All lines from the one containing "Task: Delete the For Now song row" to the end of the material are to be given again exactly; leave out every line before it.

### AVAILABLE RECORDS
..........
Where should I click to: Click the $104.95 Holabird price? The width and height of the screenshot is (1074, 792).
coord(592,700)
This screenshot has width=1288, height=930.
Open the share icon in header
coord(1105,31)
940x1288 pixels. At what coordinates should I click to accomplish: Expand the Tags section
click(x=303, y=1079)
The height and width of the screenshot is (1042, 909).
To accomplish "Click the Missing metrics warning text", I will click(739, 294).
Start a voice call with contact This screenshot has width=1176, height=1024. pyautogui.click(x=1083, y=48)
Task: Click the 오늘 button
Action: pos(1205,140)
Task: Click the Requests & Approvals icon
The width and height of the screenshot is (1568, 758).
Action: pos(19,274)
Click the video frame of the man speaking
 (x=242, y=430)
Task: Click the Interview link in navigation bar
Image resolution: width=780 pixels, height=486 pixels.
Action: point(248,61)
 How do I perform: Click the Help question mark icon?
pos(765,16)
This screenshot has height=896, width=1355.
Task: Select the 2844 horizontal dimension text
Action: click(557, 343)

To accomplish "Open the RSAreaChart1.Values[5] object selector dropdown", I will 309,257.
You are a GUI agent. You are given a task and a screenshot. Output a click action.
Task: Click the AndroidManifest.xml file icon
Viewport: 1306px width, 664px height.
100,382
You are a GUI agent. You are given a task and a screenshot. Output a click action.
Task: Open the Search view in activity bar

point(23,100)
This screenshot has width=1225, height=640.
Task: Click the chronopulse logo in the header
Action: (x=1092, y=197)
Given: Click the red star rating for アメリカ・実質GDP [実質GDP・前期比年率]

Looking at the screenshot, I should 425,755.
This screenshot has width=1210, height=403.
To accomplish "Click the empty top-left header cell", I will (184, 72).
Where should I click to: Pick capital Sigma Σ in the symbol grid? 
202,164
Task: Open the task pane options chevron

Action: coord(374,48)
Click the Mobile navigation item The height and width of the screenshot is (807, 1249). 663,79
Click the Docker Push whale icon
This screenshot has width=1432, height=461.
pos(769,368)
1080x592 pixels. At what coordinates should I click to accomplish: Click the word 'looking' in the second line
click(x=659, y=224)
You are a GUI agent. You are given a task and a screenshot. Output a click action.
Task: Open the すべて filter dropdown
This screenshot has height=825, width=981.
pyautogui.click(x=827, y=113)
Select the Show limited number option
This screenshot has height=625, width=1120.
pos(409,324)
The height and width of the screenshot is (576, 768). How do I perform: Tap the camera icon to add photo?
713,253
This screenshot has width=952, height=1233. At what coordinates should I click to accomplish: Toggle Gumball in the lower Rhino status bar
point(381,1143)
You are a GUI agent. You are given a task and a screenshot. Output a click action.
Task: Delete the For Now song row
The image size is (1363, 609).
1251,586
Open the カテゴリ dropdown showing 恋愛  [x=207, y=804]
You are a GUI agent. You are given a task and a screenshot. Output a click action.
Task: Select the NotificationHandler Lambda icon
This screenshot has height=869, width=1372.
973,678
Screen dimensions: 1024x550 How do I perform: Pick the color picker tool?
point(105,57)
..........
### ANSWER TO THE PROBLEM
Task: Delete the For Now song row
The image size is (1363, 609).
1251,586
Open the カテゴリ dropdown showing 恋愛  [x=207, y=804]
You are a GUI agent. You are given a task and a screenshot. Output a click action.
Task: Select the NotificationHandler Lambda icon
This screenshot has height=869, width=1372.
973,678
Screen dimensions: 1024x550 How do I perform: Pick the color picker tool?
point(105,57)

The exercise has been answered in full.